The heat is used to break the bonds between the ice molecules as they turn into a liquid phase. Since the average kinetic energy of the molecules does not change at the moment of melting, the temperature of the molecules does not change.

7 0

3 years ago

A 1 kg particle moves upward from the origin to (23) m. Wit is work done by the force of gravity which is in - y direction s B.

sveta [45]

Answer:

Explanation:

mass, m = 1 kg

Position (2, 3 ) m

height, h = 2 m

acceleration due to gravity, g = 9.8 m/s^2

Here, no force is acting in horizontal direction, the force of gravity is acting in vertical direction, so the work done by the gravitational force is to be calculated.

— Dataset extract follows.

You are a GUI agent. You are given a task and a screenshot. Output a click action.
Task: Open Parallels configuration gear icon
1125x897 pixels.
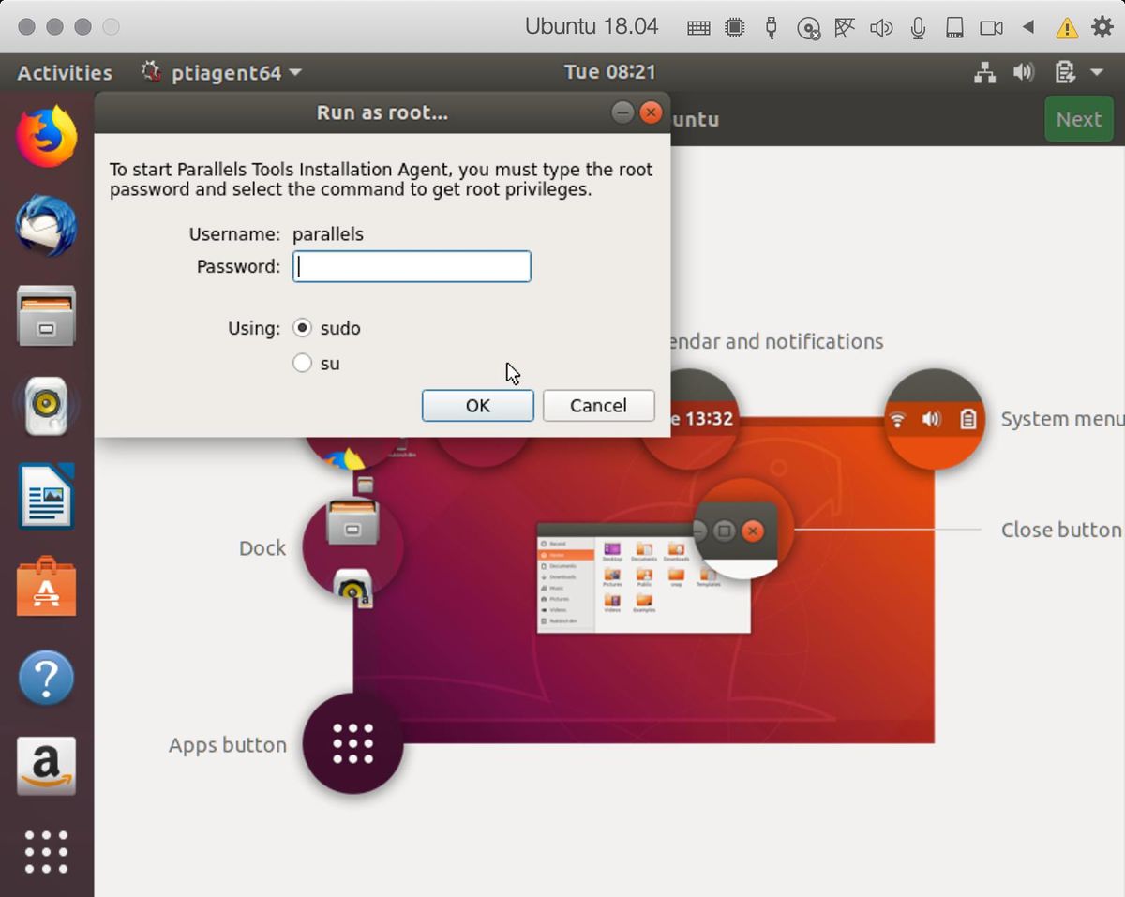(x=1103, y=26)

Force mass x acceleration due to gravity

F = 1 x 9.8 = 9.8 N

Work = force x displacement x CosФ

Where, Ф be the angle between force vector and the displacement vector.

Here the value of Ф is 180° as the force acting vertically downward and the displacement is upward

So, W = 9.8 x 2 x Cos 180°

W = - 19.6 J

Thus, option (A) is correct.

4 0

2 years ago

What is the spring constant for a supermarket scale that stretches 0.01 m when a force of 4 N is applied

bija089 [108]

Answer:

400N/m

Explanation:

K = F/x

= 4/0.01

= 400 N/m

5 0

3 years ago

The two pucks of equal mass did not move linearly (they came to a stop) after the collision due to the conservation of linear mo

weeeeeb [17]

Compared to the pucks given, the pair of pucks will rotate at the same rate.

Answer: Option A

<u>Explanation:</u>

The law of conservation of the angular momentum expresses that when no outer torque follows upon an article, no difference in angular momentum will happen. At the point when an item is turning in a shut framework and no outside torques are applied to it, it will have no change in angular momentum.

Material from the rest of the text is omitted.